Amendment of the Transparency Directive
Mr. Humbert Drabbe
Director State aid II
Rue de la Loi 200
Fax 296 9817
28 February, 2000
Dear Mr. Drabbe
Amendment of the Transparency Directive
The British Internet Publishers Alliance (BIPA) is an alliance of leading UK media companies. BIPA members are listed in Annex 1.
The British Internet Publishers Alliance (BIPA) welcomes the opportunity to comment on the proposed amendment to the Transparency Directive and fully supports the Commission’s intention to subject publicly funded broadcasters to financial transparency as well as separate and analytical accounting. This is essential as publicly funded broadcasters enter new markets, compete globally on the Internet and seek supplementary revenues which bring them into direct competition with the private sector. The BIPA is firmly of the view that the BBC’s Internet activities fall within the scope of the proposed amendment to the Transparency Directive and in particular that the Internet activities affect trade between Member States.
In October 1998, the Oreja high-level group’s report, The Digital Age: European Audiovisual Policy, called for a clear and transparent distinction between a public broadcaster’s public service broadcasting and its commercial activities. This we believe is a pre-requisite to the establishment of a fair and transparent regime.
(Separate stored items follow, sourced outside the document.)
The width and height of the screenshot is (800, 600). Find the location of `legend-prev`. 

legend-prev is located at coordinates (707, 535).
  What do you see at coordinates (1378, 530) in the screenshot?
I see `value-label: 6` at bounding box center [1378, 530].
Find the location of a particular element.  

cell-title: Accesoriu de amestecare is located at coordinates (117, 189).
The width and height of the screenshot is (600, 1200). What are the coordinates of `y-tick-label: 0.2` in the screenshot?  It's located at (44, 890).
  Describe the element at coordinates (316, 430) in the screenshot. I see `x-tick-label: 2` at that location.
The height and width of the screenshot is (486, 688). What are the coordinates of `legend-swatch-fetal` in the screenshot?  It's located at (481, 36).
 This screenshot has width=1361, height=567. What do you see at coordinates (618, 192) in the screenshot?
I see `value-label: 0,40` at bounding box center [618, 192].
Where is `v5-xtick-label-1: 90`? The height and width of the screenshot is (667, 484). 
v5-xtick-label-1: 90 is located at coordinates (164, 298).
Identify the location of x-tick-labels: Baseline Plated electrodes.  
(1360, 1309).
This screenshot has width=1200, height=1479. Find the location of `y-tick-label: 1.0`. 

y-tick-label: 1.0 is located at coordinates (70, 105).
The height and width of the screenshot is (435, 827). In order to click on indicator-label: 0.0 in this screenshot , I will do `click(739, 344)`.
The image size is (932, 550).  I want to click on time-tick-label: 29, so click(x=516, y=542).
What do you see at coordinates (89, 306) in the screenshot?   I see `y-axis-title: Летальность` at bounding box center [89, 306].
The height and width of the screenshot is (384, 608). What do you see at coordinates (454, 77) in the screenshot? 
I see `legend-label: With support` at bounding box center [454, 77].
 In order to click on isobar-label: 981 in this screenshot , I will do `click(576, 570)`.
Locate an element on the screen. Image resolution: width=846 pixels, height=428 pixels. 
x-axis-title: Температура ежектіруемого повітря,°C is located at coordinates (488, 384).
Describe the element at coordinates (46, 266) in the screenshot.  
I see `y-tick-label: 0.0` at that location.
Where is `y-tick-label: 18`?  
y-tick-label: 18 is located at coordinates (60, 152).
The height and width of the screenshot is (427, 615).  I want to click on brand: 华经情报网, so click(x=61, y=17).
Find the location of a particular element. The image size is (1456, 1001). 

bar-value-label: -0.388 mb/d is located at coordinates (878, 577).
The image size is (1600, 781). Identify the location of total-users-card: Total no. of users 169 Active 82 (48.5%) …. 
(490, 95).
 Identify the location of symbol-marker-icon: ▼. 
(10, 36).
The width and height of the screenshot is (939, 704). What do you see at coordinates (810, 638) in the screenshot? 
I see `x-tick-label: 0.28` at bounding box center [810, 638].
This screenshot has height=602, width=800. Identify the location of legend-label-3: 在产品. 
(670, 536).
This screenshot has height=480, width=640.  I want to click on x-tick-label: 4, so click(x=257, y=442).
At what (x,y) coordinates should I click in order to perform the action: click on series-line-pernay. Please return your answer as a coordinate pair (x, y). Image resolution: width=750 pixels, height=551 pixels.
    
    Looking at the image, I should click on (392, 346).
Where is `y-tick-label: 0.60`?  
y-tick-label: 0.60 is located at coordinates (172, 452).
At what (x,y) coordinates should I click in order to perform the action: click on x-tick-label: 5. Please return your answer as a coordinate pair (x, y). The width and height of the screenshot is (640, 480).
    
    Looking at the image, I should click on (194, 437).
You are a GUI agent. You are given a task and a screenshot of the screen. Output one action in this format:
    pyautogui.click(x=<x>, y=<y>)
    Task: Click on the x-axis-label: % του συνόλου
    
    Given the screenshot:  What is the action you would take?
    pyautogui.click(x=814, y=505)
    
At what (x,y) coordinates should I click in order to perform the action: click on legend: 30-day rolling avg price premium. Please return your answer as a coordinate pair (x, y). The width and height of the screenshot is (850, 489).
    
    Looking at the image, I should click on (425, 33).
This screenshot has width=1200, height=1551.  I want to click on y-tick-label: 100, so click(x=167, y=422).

The BIPA is anxious to establish a fair and transparent environment for Internet publishing, a market in which the BBC – the UK’s publicly funded broadcaster, is already firmly established as a dominant presence. In 1998 the UK Government sanctioned the BBC’s internet activities as an approved extension of its publicly funded role. As such we are keen to ensure that all of their Internet activities are subjected to the full rigour of financial transparency and separate accounting.
Although the BBC has established separate accounting for BBC Worldwide, its commercial arm (under their “Fair Trading Commitment”), there is no external, independent regulation of the BBC as a whole. There is no transparency between its publicly funded activities on the Internet (BBC Online, www.bbc.co.uk) and BBC Worldwide (www.beeb.com; www.freebeeb.net). This means that certain activities, such as cross-subsidy and cross-promotion between the publicly funded activities and commercial sites, have given rise to unfair competition (see BIPA letter to the Commission of 5 October 1999). Stricter requirements of financial transparency and separate accounting would, we believe, require the BBC to (a) calculate the true market value
of its content and brands which is made available to the commercial internet sites, (b) pay and account for the transfer of content and brands and (c) value, pay and account for any cross-promotion of BBC activities from publicly funded TV, radio, press and Internet.
This issue was addressed by the independent panel of experts appointed by the UK Government to examine the options for future funding of the BBC.Chaired by Gavyn Davies, this panel concluded that the BBC’s own procedures, which were originally established to provide transparency, have not yet inspired public confidence, and the most serious lacuna
resulting from this structure concerns financial control, described by the panel as “neither satisfactory nor desirable”. The Davis panel recommended that additional safeguards were necessary and in particular that external scrutiny by the National Audit Office be instituted. The BIPA fully supports this approach which is reflected in the current proposed amendment to the Transparency Directive.
On 21st February the Department of Culture, Media and Sport responded to the Davies Report, announcing an above-inflation increase to the BBC Licence Fee. With regard to the questions of transparency and commercial activities, regrettably the department did not endorse the recommendation to involve the National Audit Office.
Instead it has proposed ‘independent’ investigations of the BBC’s fair trading policies and some financial reporting arrangements, which will be published in due course. As Internet publishers we are alarmed at (a) the
lack of any specific proposals to remove the BBC’s unfair trading practices, and (b) at the delay, which will continue to consolidate the BBC’s dominant position in this market.
These comments are fully supported by the European Publishers Council (EPC). A list of EPC members is attached at Annex 2.